It’s been a bad week for the surf world. For the second time in the past seven days, we lost a legend of our sport with the passing of Jack O’Neill.
Jack was one of the early innovators of surf accessories. Not only are he and his son Pat credited with creating the first surfboard leash out of a piece of surgical tubing (which, ironically enough, ended up costing him his eye and leading to the eye patch), but Jack also invented the wetsuit, opening thousands of miles of “unsurfable” coastline to surfers who could not previously handle the cold.

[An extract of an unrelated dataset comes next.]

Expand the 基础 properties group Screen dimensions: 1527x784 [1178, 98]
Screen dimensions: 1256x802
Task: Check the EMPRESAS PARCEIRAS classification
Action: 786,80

Jack was born in Denver, Colorado and moved with his family to Long Beach, California. He acquired a love for the beach early in his youth in Southern California. He attended the University of Portland in Oregon, where he received a degree in business.
By the 50s Jack had both invented the first surfing and bodysurfing wetsuits and opened his first surf shop near Ocean Beach. He also coined “Surf Shop,” a term for which he later received a Registered US Trademark. At that time Jack famously remarked, “All my friends said, ‘O’Neill: you will sell to five friends on the beach and then you will be out of business’”.
Inspired by the growing surf scene, Jack moved with his growing family 75 miles south to Santa Cruz, and opened his next surf shop there, where the Dream Inn stands today. Shortly thereafter he began making surfboards, promoting the first surf movies from Bruce Brown and producing wetsuits for the expanding population of surfers in Santa Cruz and throughout California.
The surfing craze soon expanded way beyond California, and Jack rode that wave better and longer than almost anyone in the surf industry. Jack viewed what he did as a passion, and was more surprised than anyone that the business grew to the point that it did.
By 1980 O’Neill had become a thriving international business and the world’s largest ocean recreation wetsuit designer and manufacturer. As worldwide interest in surfing exploded, so did the O’Neill surf brand in Australia, Europe, Japan, and beyond.
For his proudest achievement, in 1996 Jack established O’Neill Sea Odyssey (OSO), a marine and environmental education program using his personal Team O’Neill catamaran, taking over 30 children at a time into the newly designated Monterey Bay National Marine Sanctuary, along with the dedication of a coast-side classroom and laboratory building in the Santa Cruz Harbour, which he built in 1965. Jack played an instrumental role in the development of the harbour.
Now over 20-years-old, the O’Neill Sea Odyssey program is one of the largest of its kind in the world, having hosted nearly 100,000 school-aged children. Remarking on OSO, Jack said, “The ocean is alive and we’ve got to take care of it. There’s no doubt in my mind that the O’Neill Sea Odyssey is the best thing I’ve ever done.”
Jack O’Neill was 94 when he passed away, adding yet another name to the growing list of surfing pioneers we have lost.